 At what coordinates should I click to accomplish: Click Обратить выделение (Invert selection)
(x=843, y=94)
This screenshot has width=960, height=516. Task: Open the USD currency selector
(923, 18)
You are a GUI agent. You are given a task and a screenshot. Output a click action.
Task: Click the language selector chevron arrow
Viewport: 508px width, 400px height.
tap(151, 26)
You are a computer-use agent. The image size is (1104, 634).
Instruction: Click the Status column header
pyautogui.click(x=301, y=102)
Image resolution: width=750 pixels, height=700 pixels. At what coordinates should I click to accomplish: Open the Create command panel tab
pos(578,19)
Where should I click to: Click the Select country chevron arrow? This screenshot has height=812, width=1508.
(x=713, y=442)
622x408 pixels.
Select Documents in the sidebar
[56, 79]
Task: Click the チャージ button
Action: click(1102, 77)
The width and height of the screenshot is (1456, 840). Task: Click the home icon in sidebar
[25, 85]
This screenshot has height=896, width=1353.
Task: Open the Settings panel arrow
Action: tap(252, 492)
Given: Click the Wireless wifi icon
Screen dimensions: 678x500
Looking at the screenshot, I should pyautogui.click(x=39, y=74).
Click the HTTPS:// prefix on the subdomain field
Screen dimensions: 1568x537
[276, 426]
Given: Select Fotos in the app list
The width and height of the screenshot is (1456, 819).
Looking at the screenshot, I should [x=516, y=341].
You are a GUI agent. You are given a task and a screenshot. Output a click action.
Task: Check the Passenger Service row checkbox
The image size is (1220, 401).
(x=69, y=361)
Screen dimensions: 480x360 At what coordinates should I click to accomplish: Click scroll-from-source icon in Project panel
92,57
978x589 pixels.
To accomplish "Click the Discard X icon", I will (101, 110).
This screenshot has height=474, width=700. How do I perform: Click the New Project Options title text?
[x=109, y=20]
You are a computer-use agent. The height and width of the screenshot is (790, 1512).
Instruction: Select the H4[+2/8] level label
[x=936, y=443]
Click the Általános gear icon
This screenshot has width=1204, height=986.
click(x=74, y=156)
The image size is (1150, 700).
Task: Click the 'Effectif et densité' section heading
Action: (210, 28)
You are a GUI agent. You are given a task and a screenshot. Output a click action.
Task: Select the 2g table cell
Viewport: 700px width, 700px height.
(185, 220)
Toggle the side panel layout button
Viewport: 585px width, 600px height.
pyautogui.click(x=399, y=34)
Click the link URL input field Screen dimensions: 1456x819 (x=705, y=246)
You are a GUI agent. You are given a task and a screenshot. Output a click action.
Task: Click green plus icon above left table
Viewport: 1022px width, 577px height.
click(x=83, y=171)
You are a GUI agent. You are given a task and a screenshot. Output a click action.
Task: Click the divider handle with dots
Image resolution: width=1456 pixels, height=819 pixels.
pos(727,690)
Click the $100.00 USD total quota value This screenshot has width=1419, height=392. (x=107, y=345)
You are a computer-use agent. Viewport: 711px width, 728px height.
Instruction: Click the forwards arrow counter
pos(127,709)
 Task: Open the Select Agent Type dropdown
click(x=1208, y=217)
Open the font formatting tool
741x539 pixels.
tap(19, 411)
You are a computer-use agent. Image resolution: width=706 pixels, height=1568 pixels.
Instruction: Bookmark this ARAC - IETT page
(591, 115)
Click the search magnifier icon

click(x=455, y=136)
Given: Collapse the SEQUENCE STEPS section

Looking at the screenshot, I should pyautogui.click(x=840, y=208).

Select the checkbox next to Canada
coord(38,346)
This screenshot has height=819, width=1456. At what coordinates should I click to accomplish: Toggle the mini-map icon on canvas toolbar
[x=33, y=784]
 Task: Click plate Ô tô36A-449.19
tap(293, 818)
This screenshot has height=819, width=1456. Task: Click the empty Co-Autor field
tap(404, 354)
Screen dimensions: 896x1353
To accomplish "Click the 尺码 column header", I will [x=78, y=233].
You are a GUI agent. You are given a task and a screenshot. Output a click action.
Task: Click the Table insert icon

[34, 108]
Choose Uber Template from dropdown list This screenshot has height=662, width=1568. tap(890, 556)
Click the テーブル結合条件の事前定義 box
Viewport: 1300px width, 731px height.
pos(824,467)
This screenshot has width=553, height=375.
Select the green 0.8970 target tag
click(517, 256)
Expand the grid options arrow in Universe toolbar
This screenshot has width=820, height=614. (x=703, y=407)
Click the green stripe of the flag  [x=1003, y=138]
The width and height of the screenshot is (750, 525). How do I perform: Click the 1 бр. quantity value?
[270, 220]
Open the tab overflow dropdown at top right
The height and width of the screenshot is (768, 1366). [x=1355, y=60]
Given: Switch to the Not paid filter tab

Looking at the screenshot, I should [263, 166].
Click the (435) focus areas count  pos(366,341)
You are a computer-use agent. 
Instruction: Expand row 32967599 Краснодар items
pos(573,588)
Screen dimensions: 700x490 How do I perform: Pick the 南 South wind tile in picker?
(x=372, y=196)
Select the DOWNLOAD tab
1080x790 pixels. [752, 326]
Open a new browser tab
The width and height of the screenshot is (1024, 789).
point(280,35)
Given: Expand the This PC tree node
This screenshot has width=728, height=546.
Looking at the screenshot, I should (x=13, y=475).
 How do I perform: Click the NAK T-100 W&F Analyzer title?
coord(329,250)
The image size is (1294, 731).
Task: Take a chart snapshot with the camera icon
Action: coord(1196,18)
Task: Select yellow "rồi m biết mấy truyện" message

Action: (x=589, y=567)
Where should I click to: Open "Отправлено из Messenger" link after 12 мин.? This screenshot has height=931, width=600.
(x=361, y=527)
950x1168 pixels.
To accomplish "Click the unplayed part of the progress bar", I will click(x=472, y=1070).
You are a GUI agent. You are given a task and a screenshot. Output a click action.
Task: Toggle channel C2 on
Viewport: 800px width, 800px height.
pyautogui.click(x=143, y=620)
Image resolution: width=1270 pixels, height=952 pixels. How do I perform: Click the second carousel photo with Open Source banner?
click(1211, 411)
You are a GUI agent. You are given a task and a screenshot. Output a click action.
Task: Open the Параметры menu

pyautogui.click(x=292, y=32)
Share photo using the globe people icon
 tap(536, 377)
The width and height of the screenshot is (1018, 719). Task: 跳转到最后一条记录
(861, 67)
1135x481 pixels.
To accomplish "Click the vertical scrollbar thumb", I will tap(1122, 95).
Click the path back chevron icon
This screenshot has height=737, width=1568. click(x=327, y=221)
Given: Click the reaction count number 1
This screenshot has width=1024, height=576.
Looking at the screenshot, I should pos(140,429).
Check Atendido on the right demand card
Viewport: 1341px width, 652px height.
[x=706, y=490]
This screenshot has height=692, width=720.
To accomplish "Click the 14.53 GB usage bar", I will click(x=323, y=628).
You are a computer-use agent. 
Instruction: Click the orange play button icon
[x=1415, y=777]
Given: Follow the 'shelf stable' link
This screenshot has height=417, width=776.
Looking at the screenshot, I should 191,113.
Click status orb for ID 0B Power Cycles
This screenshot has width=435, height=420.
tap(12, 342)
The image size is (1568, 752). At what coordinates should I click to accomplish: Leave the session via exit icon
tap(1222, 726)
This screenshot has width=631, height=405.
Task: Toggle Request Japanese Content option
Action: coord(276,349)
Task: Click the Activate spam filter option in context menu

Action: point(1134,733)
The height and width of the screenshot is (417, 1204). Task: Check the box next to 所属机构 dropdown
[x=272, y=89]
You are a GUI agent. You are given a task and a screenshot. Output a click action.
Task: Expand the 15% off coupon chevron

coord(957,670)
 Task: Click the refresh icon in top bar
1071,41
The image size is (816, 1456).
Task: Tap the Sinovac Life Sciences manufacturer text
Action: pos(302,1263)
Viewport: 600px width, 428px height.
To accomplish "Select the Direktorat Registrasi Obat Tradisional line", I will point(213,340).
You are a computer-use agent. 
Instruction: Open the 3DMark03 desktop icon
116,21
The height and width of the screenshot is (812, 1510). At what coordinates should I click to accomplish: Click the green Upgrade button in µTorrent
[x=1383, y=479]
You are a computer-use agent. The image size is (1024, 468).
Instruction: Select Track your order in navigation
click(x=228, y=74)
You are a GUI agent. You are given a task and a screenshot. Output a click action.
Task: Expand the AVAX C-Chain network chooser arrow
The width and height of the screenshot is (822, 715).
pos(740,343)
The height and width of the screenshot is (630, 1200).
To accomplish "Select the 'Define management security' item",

PROMPT
Please change "chevron arrow" to "dropdown arrow" in the rows from the start through the line containing "pyautogui.click(x=301, y=102)", and give those rows again with nothing else altered.

TASK ANSWER
 At what coordinates should I click to accomplish: Click Обратить выделение (Invert selection)
(x=843, y=94)
This screenshot has width=960, height=516. Task: Open the USD currency selector
(923, 18)
You are a GUI agent. You are given a task and a screenshot. Output a click action.
Task: Click the language selector dropdown arrow
Viewport: 508px width, 400px height.
tap(151, 26)
You are a computer-use agent. The image size is (1104, 634).
Instruction: Click the Status column header
pyautogui.click(x=301, y=102)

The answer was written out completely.